AMPCM is an entity founded in 2010 and acts in the following business areas: credit, health, animal husbandry, production services, recycling, consultation and housing.

AMPCM Activities on the 5 Pillars of Cooperatives

Participation

AMPCM held an AGM on April 16th, 2016 where new governing bodies such as Board of the General Assembly and Board of Directors were elected.

Communication

The AMPCM X General Assembly interviews and articles were published in four newspapers

Cooperative Finance

AMPCM has through its member cooperatives such as Credit Cooperative Women Nampula (CCMN), Cooperative Rising Sun (Sun Living), Cooperative Credit Women Nacala and Solidarity Savings Cooperative developed business initiatives to facilitate credit services, savings and banking services to its members. It also aims in promoting the construction and acquisition of properties for its members at lower prices compared to the market rate.

Sustainability

Actions in progress

Legal and Policy Framework

AMPCM held meetings with the Prime Minister and Ministry of Justice concerning the Approval of Cooperative Regulation that had been pending since 2012. They also prepared the third draft of the law on the Tax System for cooperatives.

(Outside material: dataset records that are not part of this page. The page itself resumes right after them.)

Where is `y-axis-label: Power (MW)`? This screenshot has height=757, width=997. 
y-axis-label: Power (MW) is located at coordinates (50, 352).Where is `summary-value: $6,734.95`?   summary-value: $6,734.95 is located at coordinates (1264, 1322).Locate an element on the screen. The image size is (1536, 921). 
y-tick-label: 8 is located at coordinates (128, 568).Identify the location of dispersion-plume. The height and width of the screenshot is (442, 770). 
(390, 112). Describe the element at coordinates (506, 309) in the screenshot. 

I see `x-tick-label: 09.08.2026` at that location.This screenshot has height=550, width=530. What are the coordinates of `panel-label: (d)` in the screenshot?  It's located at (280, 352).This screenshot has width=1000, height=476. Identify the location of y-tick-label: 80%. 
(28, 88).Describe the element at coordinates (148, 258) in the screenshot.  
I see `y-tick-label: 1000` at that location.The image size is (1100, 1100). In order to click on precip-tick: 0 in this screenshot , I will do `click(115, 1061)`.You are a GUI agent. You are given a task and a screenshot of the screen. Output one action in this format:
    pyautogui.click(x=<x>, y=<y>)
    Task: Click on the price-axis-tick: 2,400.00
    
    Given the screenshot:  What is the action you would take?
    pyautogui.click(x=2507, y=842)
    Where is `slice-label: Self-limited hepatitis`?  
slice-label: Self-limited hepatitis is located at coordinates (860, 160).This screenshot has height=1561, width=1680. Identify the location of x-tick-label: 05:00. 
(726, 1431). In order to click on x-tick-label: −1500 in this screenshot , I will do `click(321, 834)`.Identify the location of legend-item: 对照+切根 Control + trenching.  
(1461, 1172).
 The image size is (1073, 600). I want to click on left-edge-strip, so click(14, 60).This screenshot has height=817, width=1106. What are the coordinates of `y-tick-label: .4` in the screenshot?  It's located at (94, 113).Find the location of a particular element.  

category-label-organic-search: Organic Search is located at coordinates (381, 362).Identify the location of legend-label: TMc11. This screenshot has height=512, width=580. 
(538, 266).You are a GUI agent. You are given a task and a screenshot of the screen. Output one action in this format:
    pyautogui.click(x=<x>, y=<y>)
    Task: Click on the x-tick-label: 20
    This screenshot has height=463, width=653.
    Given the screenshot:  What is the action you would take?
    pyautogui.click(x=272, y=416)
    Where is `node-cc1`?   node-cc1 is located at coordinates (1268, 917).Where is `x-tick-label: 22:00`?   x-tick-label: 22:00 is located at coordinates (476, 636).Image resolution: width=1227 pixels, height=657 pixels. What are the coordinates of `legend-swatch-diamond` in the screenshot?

Federation des Cooperatives Maraicheres du Niger (FCMN-Niya)

Participation

Each of the 75 Unions of Cooperatives pay annual contribution for the general functioning of the organization. Also, various technical committees have been set up to encourage members’ participation which includes: Resource mobilization committee whose main role is to improve financial capacity of FCMN; Watch Committee whose role is to improve internal and external communication; and Committee on the cooperative societies whose role is to improve technical and financial management.

Sustainability

FCMN and cooperative society have highly engaged in the development of economic activities both at national and unions of cooperatives levels. They have come up with the following income generating activities:

  1. Buying potato seeds from international firms and selling them to the members
  2. Production and commercialization of onion and onion seeds
  3. Production and commercialization of sesame

Cooperative Finance

Most of funds to finance cooperative activities are mainly from donors. A survey conducted by FCMN and the cooperatives societies showed that though subsidies are still relevant in some areas and to some farmers, their inadequacy in time and amount are judged sustainable-wise as irrelevant. Therefore, FCMN will focus for the next five years on the development of economic activities in the union of cooperatives.

Policy and Legal Framework

FCMN has embraced the initiative of the African states that abides by Niger government to revise the law on cooperative to comply with the OHADA directives on cooperative societies.

UNILAK

University of Lay Adventist of Kigali (UNILAK) in Rwanda has been imparting quality education to its students since 1997.

UNILAK held a High Level Meeting on Examining Success Factors for Sustainable Rural Development through the Integrated Co-operative Model (CCA/IDRC funded project) on 11th to 17th February 2016. The meeting gathered researchers from SASKATCHEWAN University (Canada), Makerere University (Uganda), Moshi Cooperatives University (Tanzania) and UNILAK (Rwanda). The meeting intended to present the new knowledge and assess the impact of the model as well as identifying the key elements of an enabling environment that would allow the model to achieve its full potential in rural development. The meeting also depicted the development of the cooperative businesses involved.

The research findings discussed in the meeting were carried out between March 2013 to March 2016 in Uganda, Rwanda, Tanzania, and Canada. It was found that structures for the integrated co-operative model existed in all the survey countries. However, they found there was a need for policy and strategy of transformation from traditional co-operative societies to entrepreneurial co-operatives. Secondly, countries needed strategic administrative models with strategic exit plans. Thirdly, youth participation in agricultural marketing co-operatives was found to be critical in generation of new ideas and innovative cooperative practices. Lastly, they found there was a need to improve private sector relations with the co-operative movement in all round strategy for promoting interaction between investor owned firms and co-operative enterprises.